All of this is playing out within a concrete organizational structure. Much of the work underway is happening at the Climate Systems Engineering Initiative (CSEi) at the University of Chicago, formally launched in 2024 under the leadership of David Keith, a prominent geoengineering researcher. Franke, who was a professional engineer before earning his doctorate in geosciences, is overseeing overlapping research projects and collaborations. One focus is the aircraft designs now on his desk, aimed at resolving engineering uncertainties.
And then there is the money question, which gets even more real when you move from hardware to scenario planning. Solar geoengineering is often portrayed as relatively cheap and easy, but researchers looking at the “nuts and bolts” say they are finding considerable uncertainties, missing tools, and unbuilt infrastructure. None of this is necessarily a showstopper, but it does imply time and money are required to develop the components needed even for early stages. That is the core idea of a project involving Reflective, a young San Francisco nonprofit that pools money from donors to fund geoengineering studies.
Reflective recently worked with scientists to outline what the organization describes as a “well-managed, moderate” scenario. In 2035, a nation or group of nations begins a small-scale geoengineering deployment, spraying an equal amount of sulfur dioxide or hydrogen sulfide.

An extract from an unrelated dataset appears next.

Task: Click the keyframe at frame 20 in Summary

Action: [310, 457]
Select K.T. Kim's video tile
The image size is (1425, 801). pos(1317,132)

These gases would convert into reflective aerosols in the stratosphere near both the North and South Poles. The initial program would release enough material to reduce temperatures by about 0.1 °C, shaving off a fraction of the roughly 1.4 °C of worldwide warming since the start of the industrial era.
The poles are central in the scenario because the stratosphere starts as low as seven kilometers there, compared to around 18 to 20 kilometers at the equator. That makes it easier to reach, enabling existing aircraft with modifications to carry sizable payloads up there. But the cooling effect would be more pronounced at the northernmost and southernmost latitudes. The reason is that higher temperatures in the tropical stratosphere would mostly prevent aerosols released around the poles from drifting toward the equator. Deploying near the poles would likely mean milder effects on the hotter and poorer nations around the tropics, which are also among the areas most vulnerable to climate change. To cool the world evenly and fairly, Reflective’s scenario suggests flights closer to the equator later.

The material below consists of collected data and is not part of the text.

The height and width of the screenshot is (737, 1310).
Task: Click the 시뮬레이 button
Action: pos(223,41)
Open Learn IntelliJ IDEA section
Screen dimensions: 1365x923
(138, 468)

Over the following decade or so, it would scale up, shift to novel aircraft flying above the subtropics, and release enough material to achieve global cooling of 0.5 °C. The question Reflective’s researchers examined is not “will this work in theory,” but “what would we still need to do to pull it off.” For decision-makers in adjacent roles, from research leadership to funding and governance, the implied message is that geoengineering is becoming less of a climate-model conversation and more of an operational one: aircraft capability, material release, monitoring, and the safety case all have to exist as a system.

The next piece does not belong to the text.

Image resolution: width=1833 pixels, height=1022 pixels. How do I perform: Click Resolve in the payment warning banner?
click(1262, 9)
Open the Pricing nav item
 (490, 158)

That is the reality check. Even if the idea originates in volcanoes, the future is engineering. And for executives watching risk, reputation, regulation, and capital allocation around climate tech, the strategic stakes are straightforward: if the field can translate concepts into deployed infrastructure, it will also force regulators, governments, and donors to confront accountability, measurement, and unintended consequences much sooner than most plans anticipate.